Fran Saleški Finžgar (February 9, 1871 – June 2, 1962) was perhaps the most popular Slovene folk writer. He is particularly known for his novels and short stories, although he also wrote poems and plays.

==Life==
Fran Saleški Finžgar was born into a poor peasant family in the Upper Carniolan village of Doslovče, in what was then the Austro-Hungarian Empire, and his baptismal name was recorded as France Finžgar. His full name Fran Saleški refers to the saint he was named after, Francis de Sales. After finishing primary education in the town of Radovljica, he attended secondary school in Ljubljana between 1882 and 1891, continuing his education at the theological college. He was ordained priest in 1894 and worked in various parishes in Upper Carniola and Ljubljana until 1936, when he retired. He died in Ljubljana at the age of 91 and was buried at the Žale cemetery.

Politically, Finžgar was close to the Christian Socialist ideals of the Slovenian Catholic political activist and leader Janez Evangelist Krek.

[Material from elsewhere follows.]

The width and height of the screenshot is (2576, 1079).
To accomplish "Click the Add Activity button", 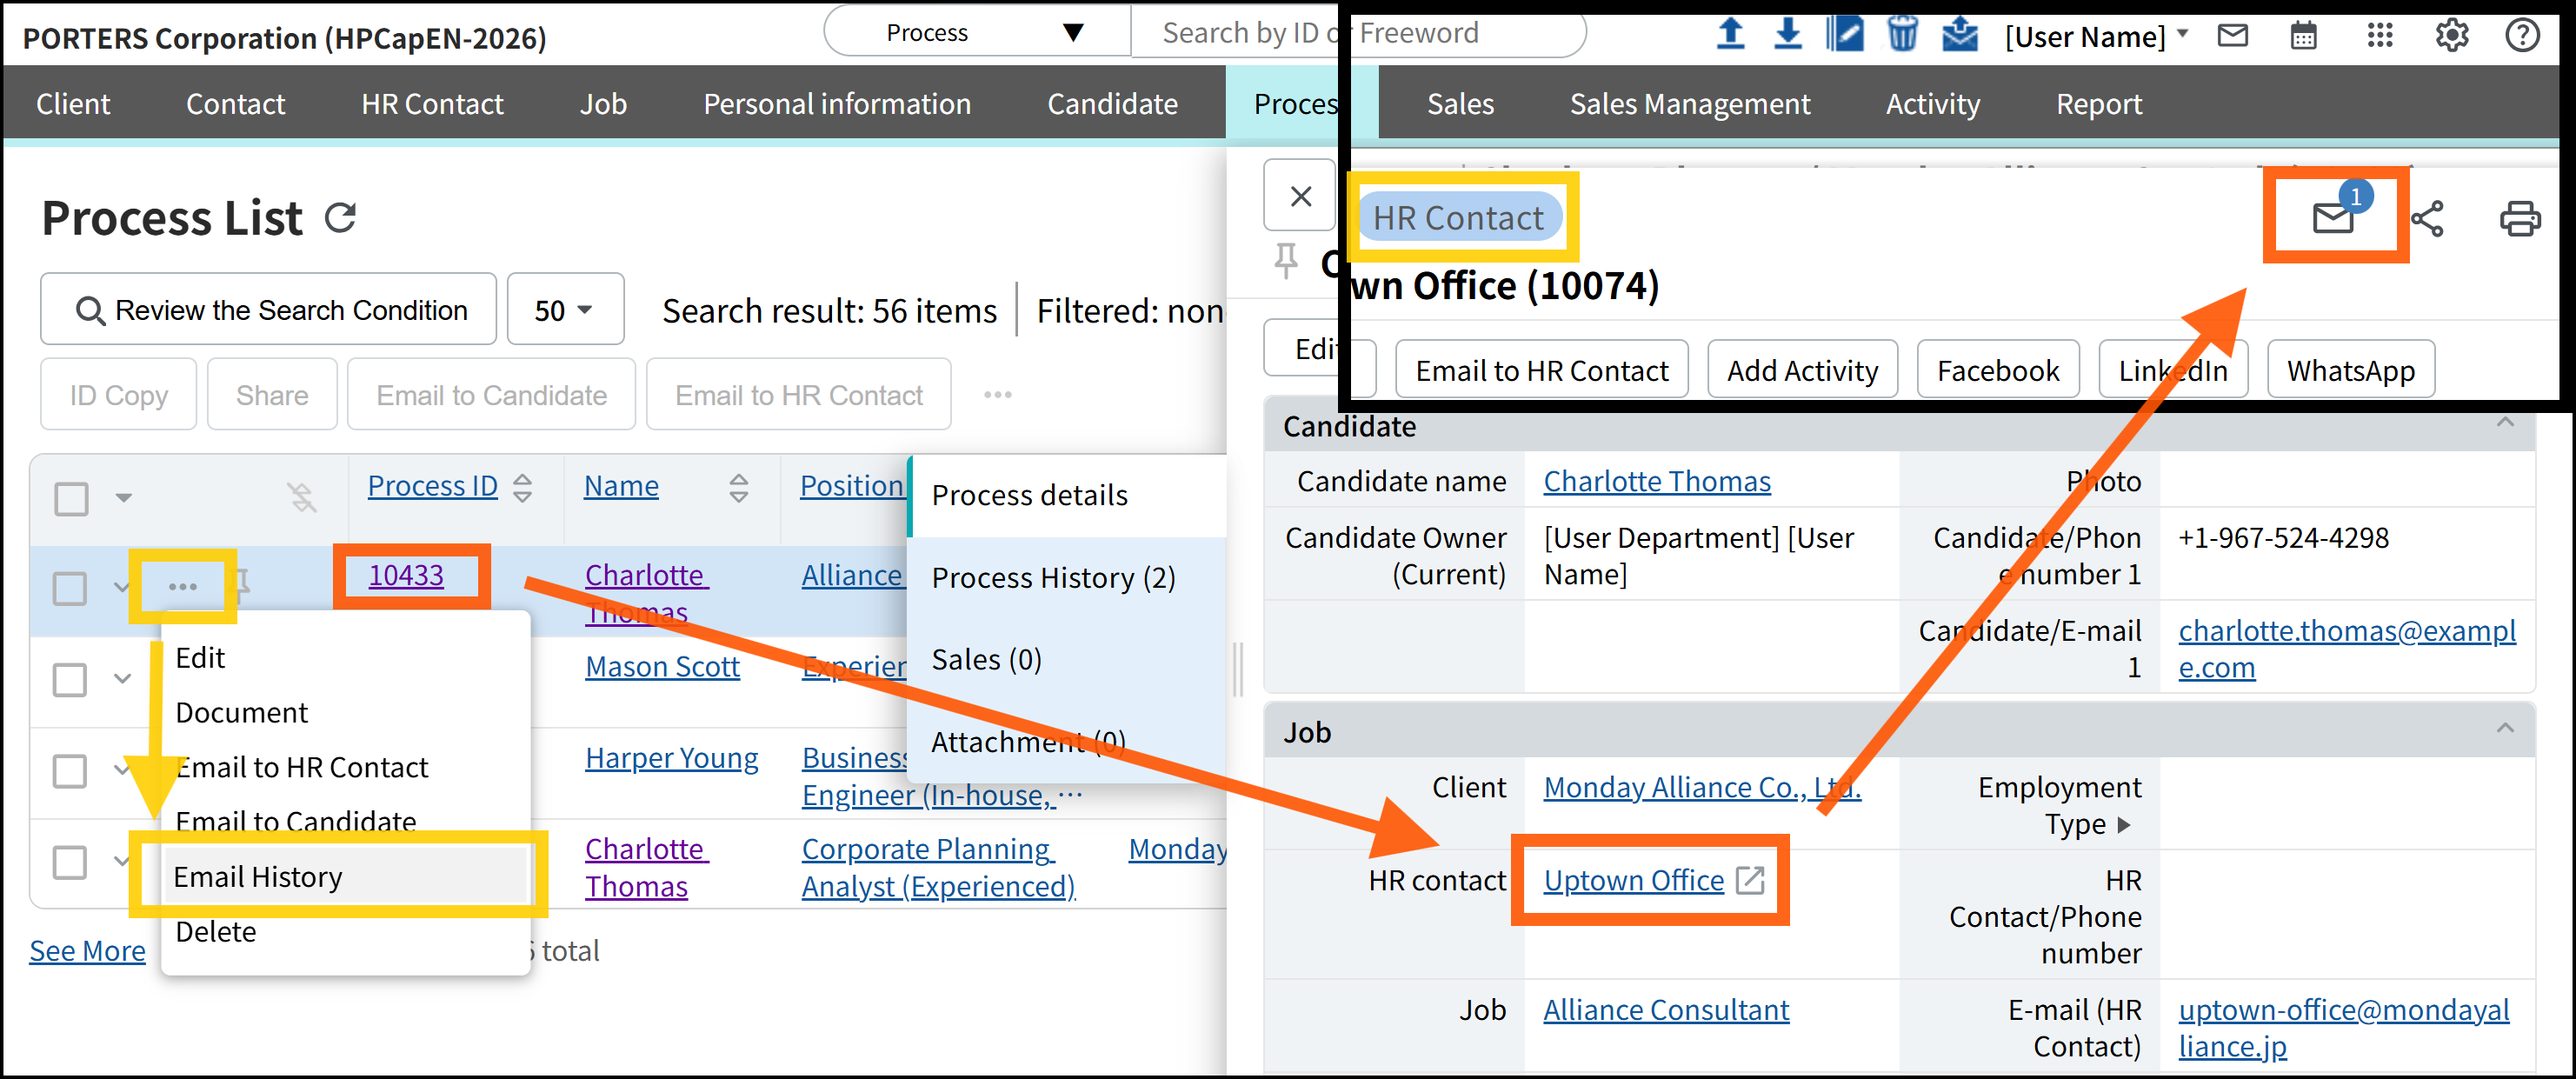I will [1802, 370].
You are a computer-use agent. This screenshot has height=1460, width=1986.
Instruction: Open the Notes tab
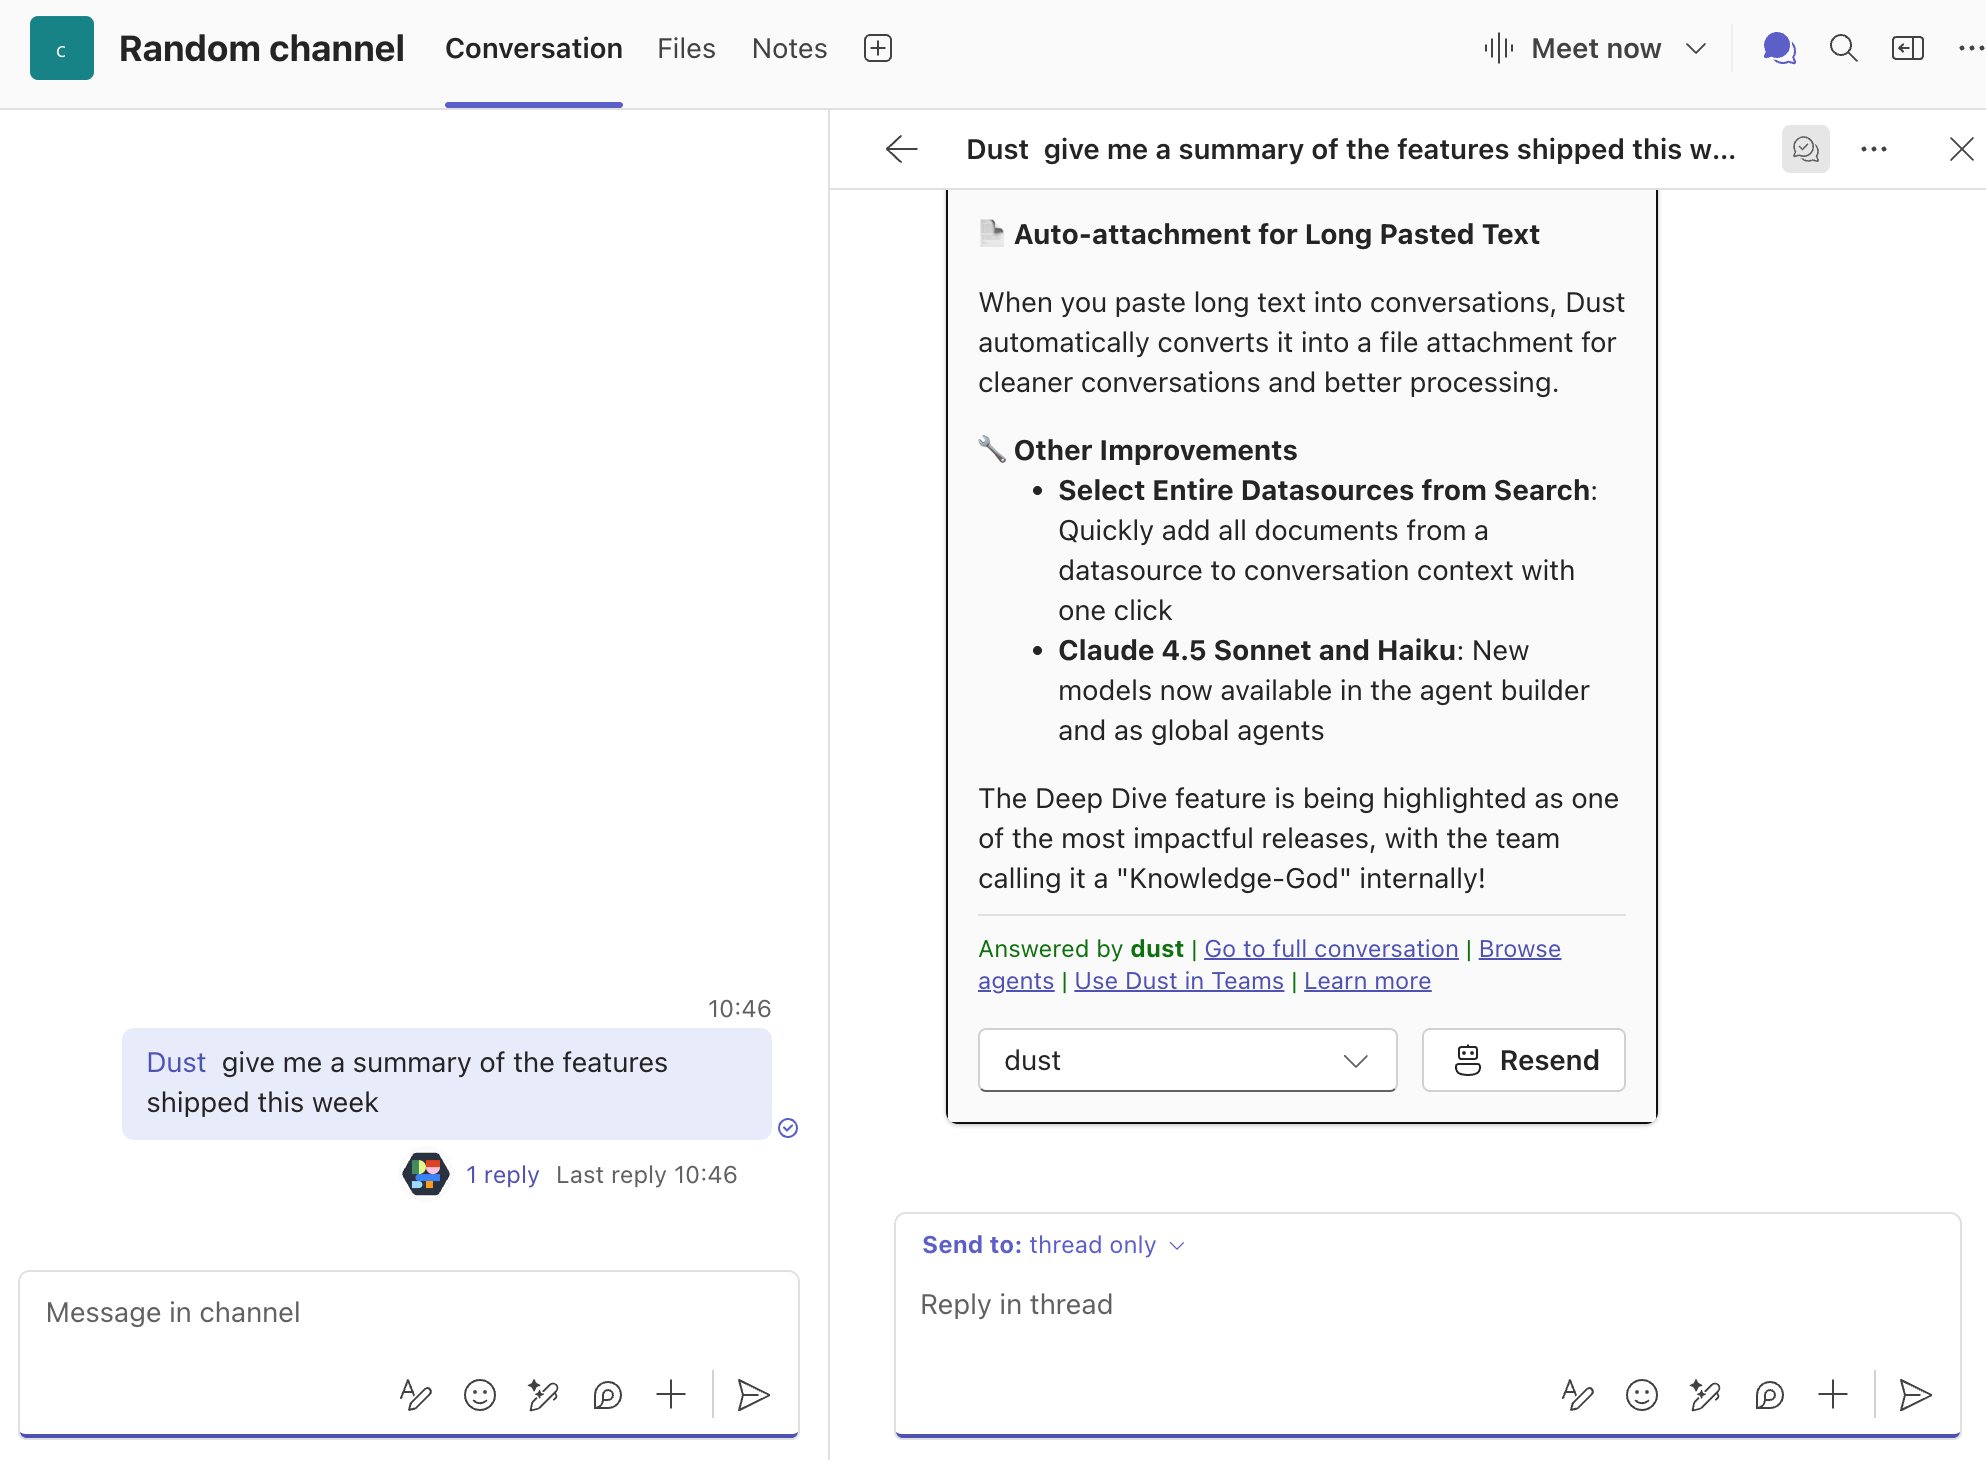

He was an admirer and friend of the prominent Social Democratic author Ivan Cankar, whom he attended at his deathbed in 1918. During World War II, he collaborated with the Communist-led Liberation Front of the Slovenian People, which led him to some conflict with the collaborationist bishop of Ljubljana, Gregorij Rožman.

The Finžgar House in Doslovče was frequented by many intellectuals from the area, particularly by his best friend Izidor Cankar, an influential art historian. The ethnologist Janez Bogataj, whose mother was Finžgar's niece, spent his first 15 years in Finžgar's company and arranged his birth house for public in 1971. Finžgar's close friend and personal advisor was also the architect Jože Plečnik. When Finžgar served as a priest in the parish of Trnovo in Ljubljana, Plečnik was his neighbour. In the late 1920s, Finžgar commissioned the renovation of the Trnovo parish church to his architect friend.

==Work==
Finžgar started his literary career as a poet, but later turned to prose. He wrote novels in the Neo-Romantic style, depicting rural and small-town life. He is best known for his patriotic historical novel Under the Sun of Freedom (Pod svobodnim soncem), written between 1906 and 1907 and partially modelled on Quo Vadis. The narrative was set during the late Migration Era of the 6th century AD, and depicted a three-way conflict between the primitive but vital South Slavic tribes, the advanced but decadent Byzantine Empire, and the brutal and culturally-alien Avars. The central character is the young Slavic prince Iztok, who makes his way incognito to Constantinople and joins the army in order to learn Roman military tactics, but also falls in love with a Greek noblewoman, navigates Byzantine court intrigue, and converts to Christianity.

Finžgar also wrote short stories and tales for children, the best known of which is Mr. Squall (Gospod Hudournik), a set interlinked humorous adventures of a city-dweller who delights in holidaying in the high Karawanks. In addition, he wrote a number of plays, none of them particularly successful. He translated several works of the Austrian poet Peter Rosegger, whom he admired, into Slovene. He was the editor of the family magazine Mladika (The Shoot) and member of the Slovene Academy of Sciences and Arts.

In 1939, Finžgar participated in the opening of the Prešeren House, the birth house of France Prešeren in Vrba, a village near Doslovče as a museum. In 1940, the Prešeren House and the village were filmed for the black and white sound documentary O, Vrba. It was directed by Mario Förster and produced in 1941. The house was presented by Finžgar, whereas Oton Župančič read the poem "O Vrba".